A alternativa é simples: dimensionamento adequado. Ajustar com precisão a embalagem ao produto. Sem polegadas extras, sem enchimento de espaços vazios desnecessário, sem caixas dentro de caixas. Os cálculos são convincentes, mas a implementação exige mais do que simplesmente pegar uma caixa menor da prateleira.
O Custo Real do Espaço Vazio
Transportadoras como FedEx, UPS e DHL cobram há anos com base no peso volumétrico. A fórmula é simples: cobrar com base no maior valor entre o peso real ou o peso volumétrico (comprimento × largura × altura dividido por um fator dimensional). Envie ar, e pague pelo ar.

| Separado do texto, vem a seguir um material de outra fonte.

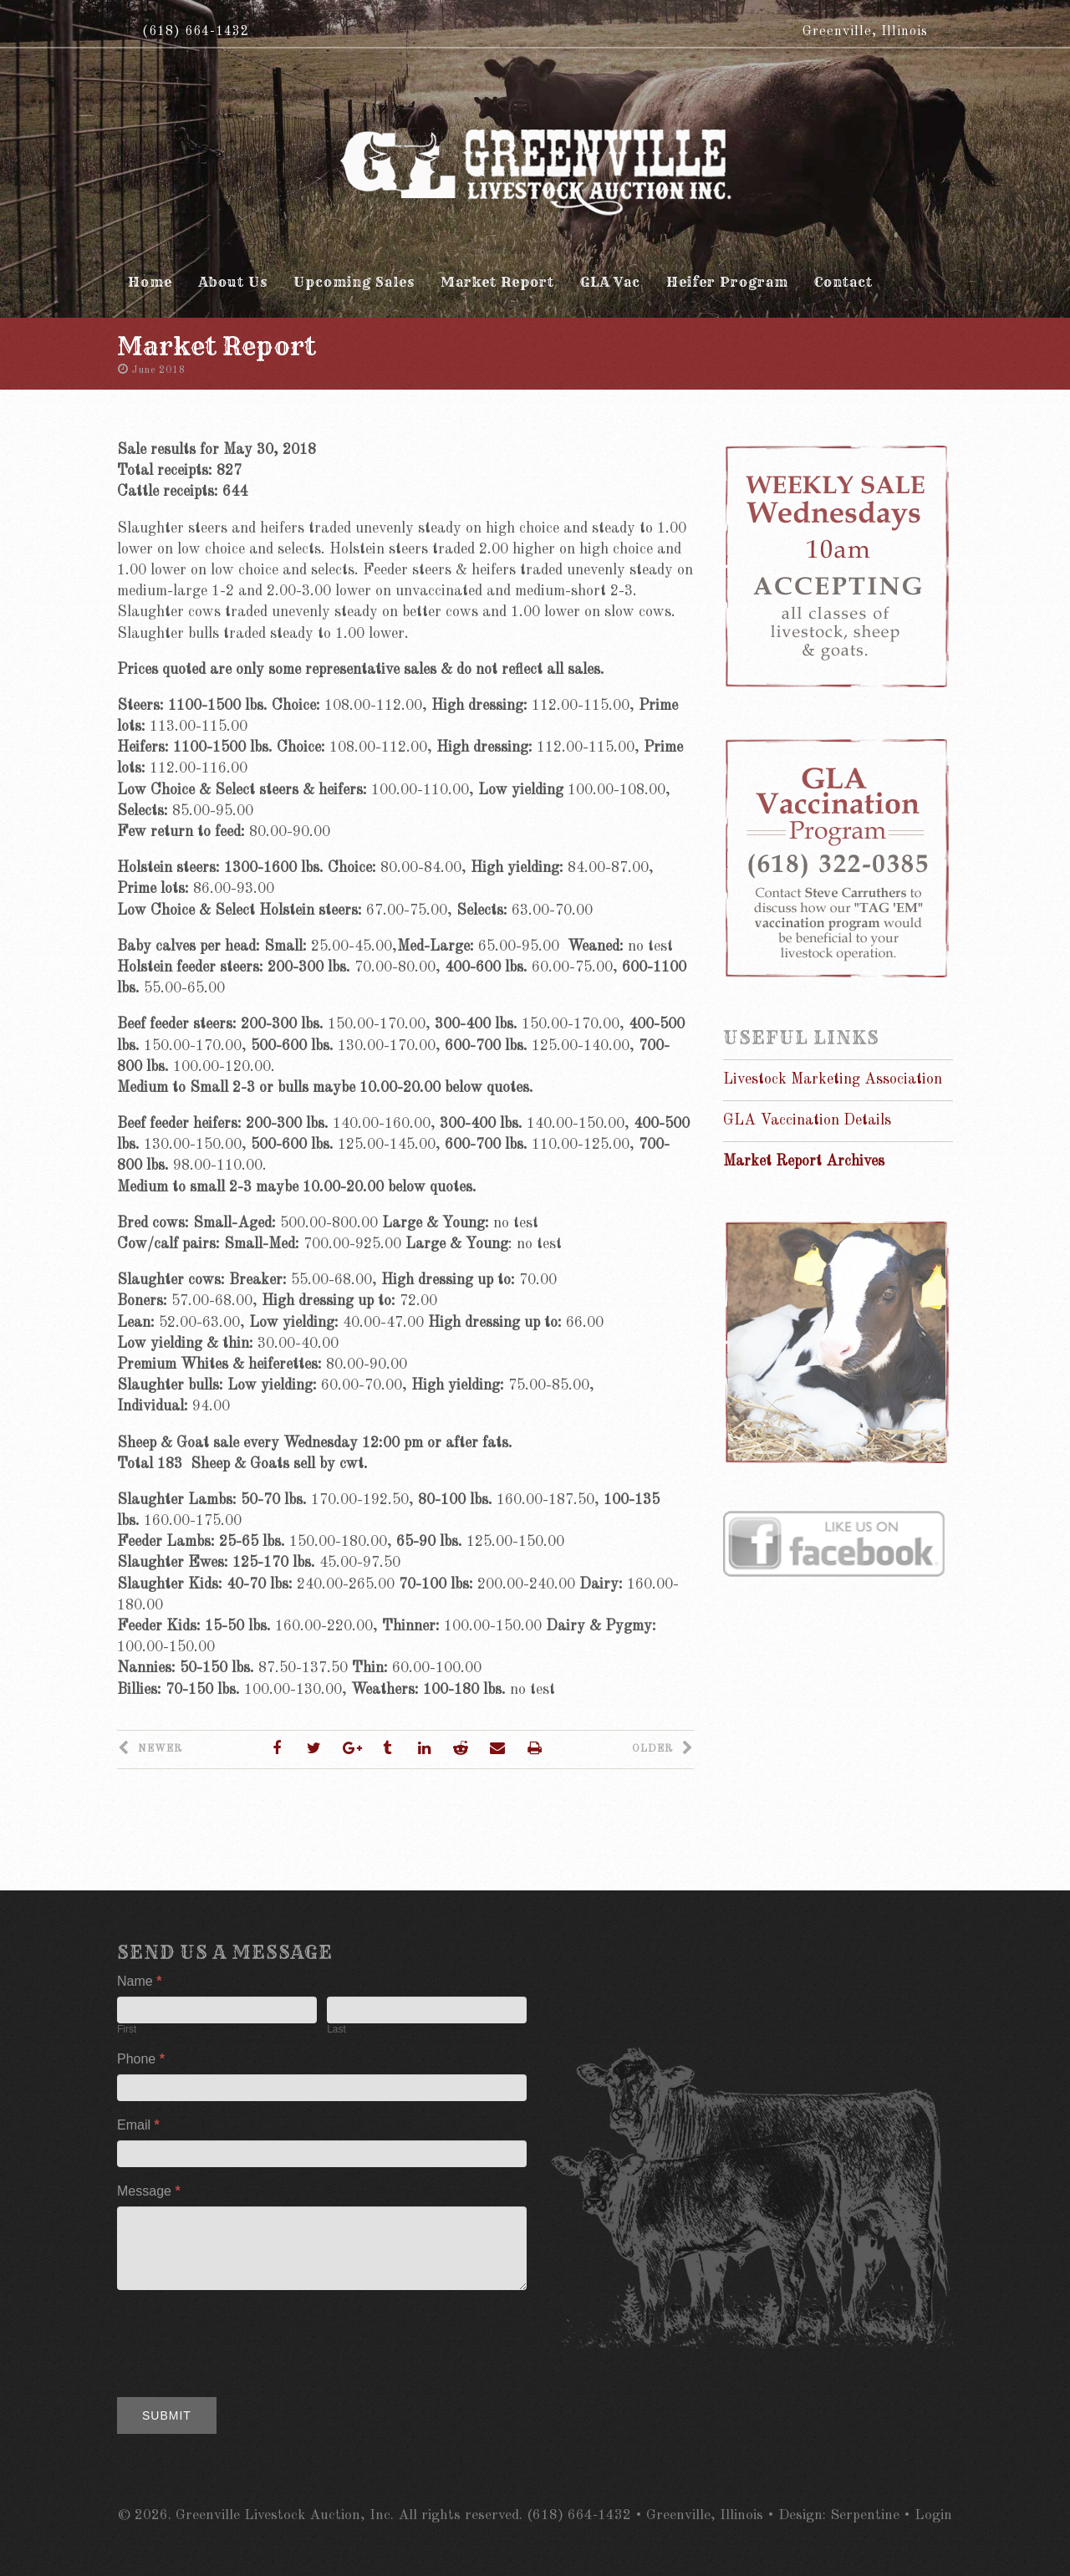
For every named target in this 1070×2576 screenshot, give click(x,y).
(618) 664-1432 (195, 31)
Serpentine (864, 2515)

Os números se acumulam rapidamente. Pesquisas publicadas online indicam que 48% das marcas de comércio eletrônico ajustaram, em 2024, os tamanhos das embalagens especificamente para reduzir os custos de frete com base no peso volumétrico, e aquelas que adotaram o dimensionamento adequado relataram até 30% de redução nas despesas com embalagens organizações que implementam programas abrangentes de redução do peso dimensional normalmente conseguem reduções de 10% a 30% nos custos de envio em poucos meses. A simples adequação do tamanho da embalagem reduz, por si só, as cobranças relativas ao peso dimensional em 15% a 25%, eliminando o volume cúbico desperdiçado.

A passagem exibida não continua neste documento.